# DVD Bloqué dans lecteur - Tout essayé, help !



## Rotur74 (4 Avril 2009)

Salut,  

Après des recherches pour trouver les astuces pouvant me dépanner, il semble qu'aucune des solutions ne veuille fonctionner. Mon problème est simple, comme indiqué dans le titre j'ai un DVD bloqué dans le lecteur de mon iMac 24" (2.4 Ghz). 

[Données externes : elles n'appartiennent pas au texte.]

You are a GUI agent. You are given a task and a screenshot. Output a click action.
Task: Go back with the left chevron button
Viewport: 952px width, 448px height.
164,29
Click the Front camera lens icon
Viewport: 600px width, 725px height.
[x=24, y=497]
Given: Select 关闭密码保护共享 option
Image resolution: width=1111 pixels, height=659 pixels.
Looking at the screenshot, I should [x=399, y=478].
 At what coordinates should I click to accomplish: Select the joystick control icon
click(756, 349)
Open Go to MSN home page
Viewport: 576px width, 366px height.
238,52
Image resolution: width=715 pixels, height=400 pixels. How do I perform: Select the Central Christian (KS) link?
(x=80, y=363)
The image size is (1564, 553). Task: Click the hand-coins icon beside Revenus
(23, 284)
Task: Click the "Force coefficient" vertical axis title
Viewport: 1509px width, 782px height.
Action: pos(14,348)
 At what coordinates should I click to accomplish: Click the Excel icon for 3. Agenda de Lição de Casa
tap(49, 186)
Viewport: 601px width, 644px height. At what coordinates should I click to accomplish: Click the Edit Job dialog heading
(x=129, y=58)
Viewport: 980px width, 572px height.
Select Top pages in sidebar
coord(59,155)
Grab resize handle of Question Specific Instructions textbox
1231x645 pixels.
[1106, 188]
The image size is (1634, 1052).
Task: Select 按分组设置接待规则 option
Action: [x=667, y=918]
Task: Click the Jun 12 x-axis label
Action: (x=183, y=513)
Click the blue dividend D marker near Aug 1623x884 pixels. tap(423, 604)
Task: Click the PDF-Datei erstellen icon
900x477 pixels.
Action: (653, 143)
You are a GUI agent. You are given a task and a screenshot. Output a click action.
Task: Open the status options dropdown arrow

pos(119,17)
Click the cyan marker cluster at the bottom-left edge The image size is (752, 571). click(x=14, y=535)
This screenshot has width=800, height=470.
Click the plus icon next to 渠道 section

Jusqu'à présent j'ai essayé sans succès les astuces suivantes : 
1- Redémarrer en maintenant la touche eject enfoncée : aucun résultat 
2- Redémarrer en maintenant les touches Pomme+Alt+O+F pour démarrer "l'Open Firmware" : rien ne se produit au démarrage avec les 4 touches enfoncées, je finis toujours sur ma liste de Users comme si de rien était 
3- Pomme+E depuis iTunes : aucun résultat 
4- Lancement de DVD Player : j'ai le message suivant "une erreur d'initialisation s'est produite Impossible de trouver un lecteur dvd valide [-70012]"
5- Dans le terminal, taper "sudo drutil eject" : aucun résultat
6- Mise en veille / Réveil : j'entends le lecteur, mais rien ne se passe
7- Dans Utilitaire Disque : mon lecteur n'est plus listé

Au démarrage, j'entends bien ce qui me semble être le lecteur qui se met en marche, mais rien y fait... une fois démarré, c'est comme si ce lecteur n'existait pas... D'ailleurs, d'après "Information Systeme" : "Aucun périphérique de gravure n&#8217;a été trouvé. Si vous utilisez un périphérique externe, veuillez vous assurer qu&#8217;il est correctement connecté et alimenté."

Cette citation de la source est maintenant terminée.